THE HELP - the Driving Miss Daisy de nos jours


Tate Taylor, director of the anonymous 2008 comedy PRETTY UGLY PEOPLE, somehow managed to get the studios to allow to write and direct THE HELP, a soupy drama based on the best-selling novel by Kathryn Stockett. Not having read Stockett's novel chronicling the travails in 1960s racist Mississippi, I don't know whether the emotional manipulation and superficial politics come from her of from the director.  Either way, the resulting movie looks handsome, and made me shed a tear in the final reel, but has all the genuine engagement with the issues of DRIVING MISS DAISY.  It's a bland feelgood movie about a topic that should make us angry and agitated.  It's a movie in which the main African American character's son is lynched and yet we come out feeling warm and fluffy.  Double plus not good.

The film makes the mistake of telling the stories of these African-American maids through the lens of a perky white wannabe journalist - Skeeter (Emma Stone) - a move that immediately tells us we're in a world where a harsh tale has to be made palatable for a mainstream audience.  Ironic, also, in a movie that makes such a big deal about going right to the source.  Skeeter serves as the vessel through which the maids will dish the dirt and get their story published.  The movie is scrupulous in telling us that Skeeter is sharing the royalties with her informants - but while she gets a cool job in New York out of it - they are at risk of being sacked, imprisoned or lynched. The risks and rewards are clearly completely asymmetric, but the film doesn't embrace and mine that fact - it would mess up the fluffy finale.

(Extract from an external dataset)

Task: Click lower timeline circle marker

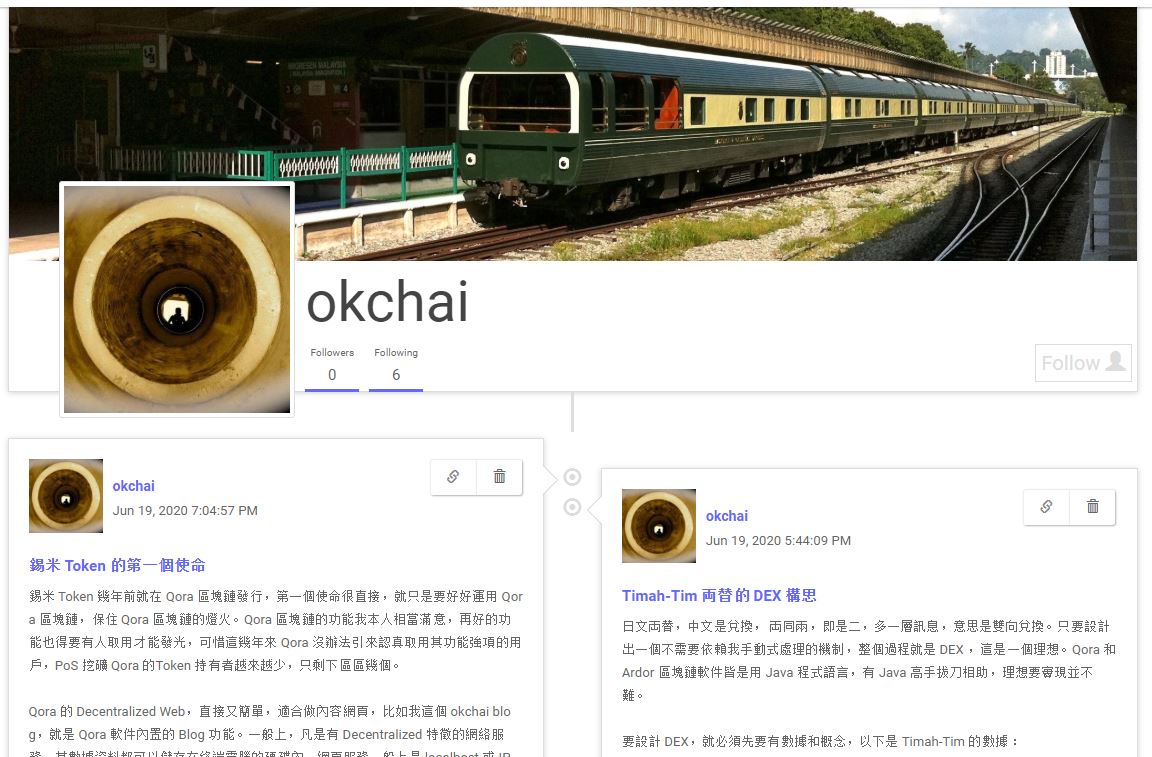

Worse still, there is no subtlety in the characterisation - no shades of grey. You're either a good-hearted liberal white (Skeeter, her shamed and reformed mother, Jessica Chastain's character Celia), or a nasty racist white (Bryce Dallas Howard's Hilly and her acolytes).  And as for the African-American women they are largely painted in tones of full-on heroism, with even the thief seen as a martyr to a mean mistress.   As for the subject matter, awful, horrible petty racism is seen on screen, but racial violence is referred to rather than shown.  Ditto the subject matter of domestic abuse.  And I couldn't help feeling insulted that the subject of vengeance against racism was reduced to a scatological joke. 

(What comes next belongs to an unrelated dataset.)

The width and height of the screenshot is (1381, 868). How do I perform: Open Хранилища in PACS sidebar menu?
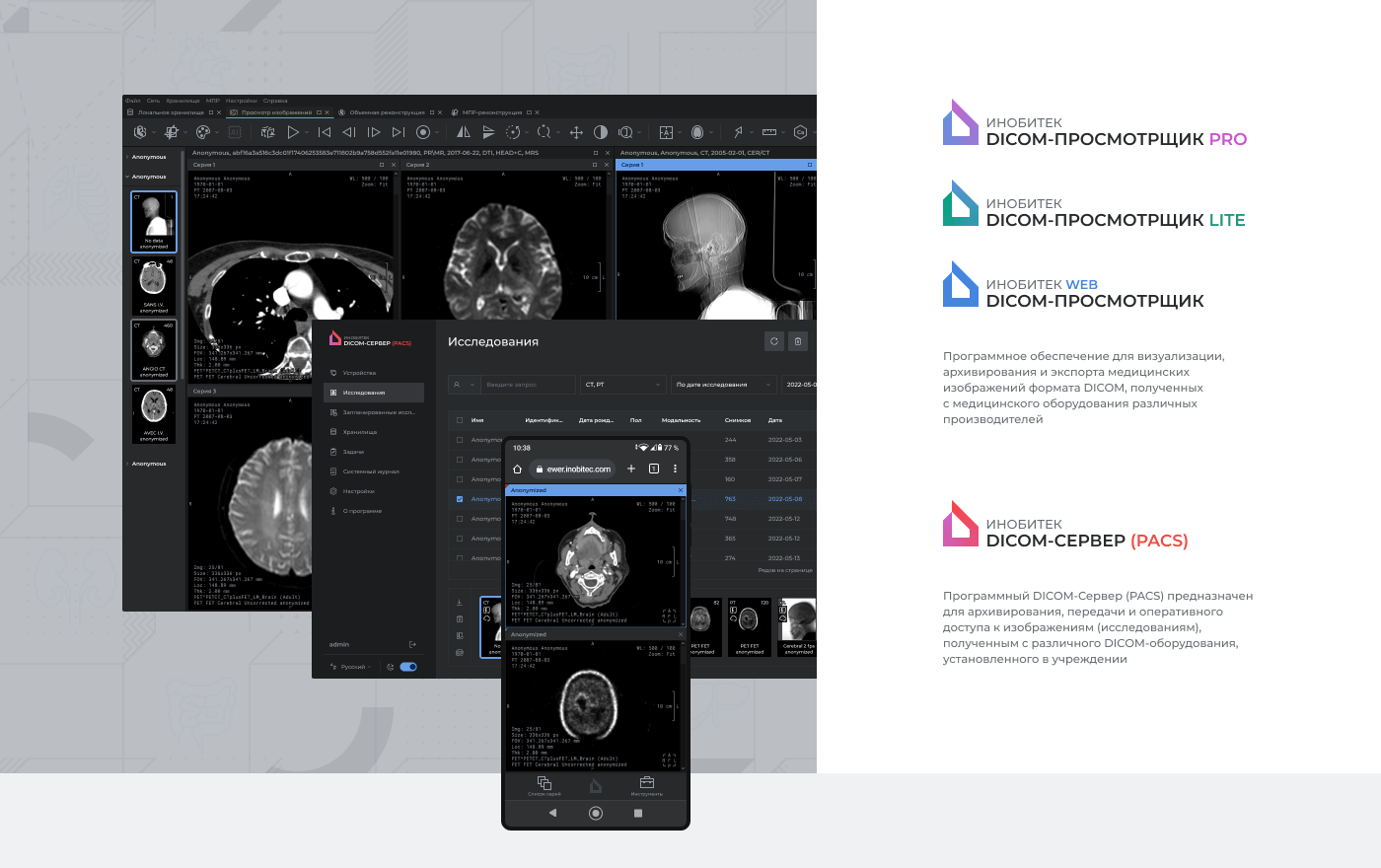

All this isn't to say that the production isn't handsome - with lush on location lensing from DP Stephen Goldblatt (JULIE & JULIA) and wonderful period costumes.  And the female cast is good quality and does the best with the narrowly written characters they are given.  In particular, it was a joy to finally see Jessica Chastain able to round out a character - rather than just being a virtuous icon, as in THE TREE OF LIFE and CORIOLANUS.  

But this movie, so hyped, so likely to win awards, is not a good movie. It's politics are dicey - it's reluctance to truly grasp the profundity of what it's tackling frustrating - it's emotional manipulation dishonest.  I have no time for it.  

THE HELP was released in the autumn in the US, Canada, Australia, Hong Kong and Sweden. It was released in October in Portugal, Finland, Norway, Lithuania, Singapore, France, Ireland, the UK and Spain. It was released in November in Spain, Hungary, Poland, Malta, Estonia, Denmark, Greece, Kuwait and India.  It opens on December 8th in Germany; on December 28th in Belgium; on Dcember 29th in the Netherlands; on January 20th in Italy; on February 3rd in Bulgaria and on February 6th in Brazil.  THE HELP is likely to be feted during awards season judging by the studio campaign and early indications from the New York Film Critics Circle and the Hollywood Film Festival.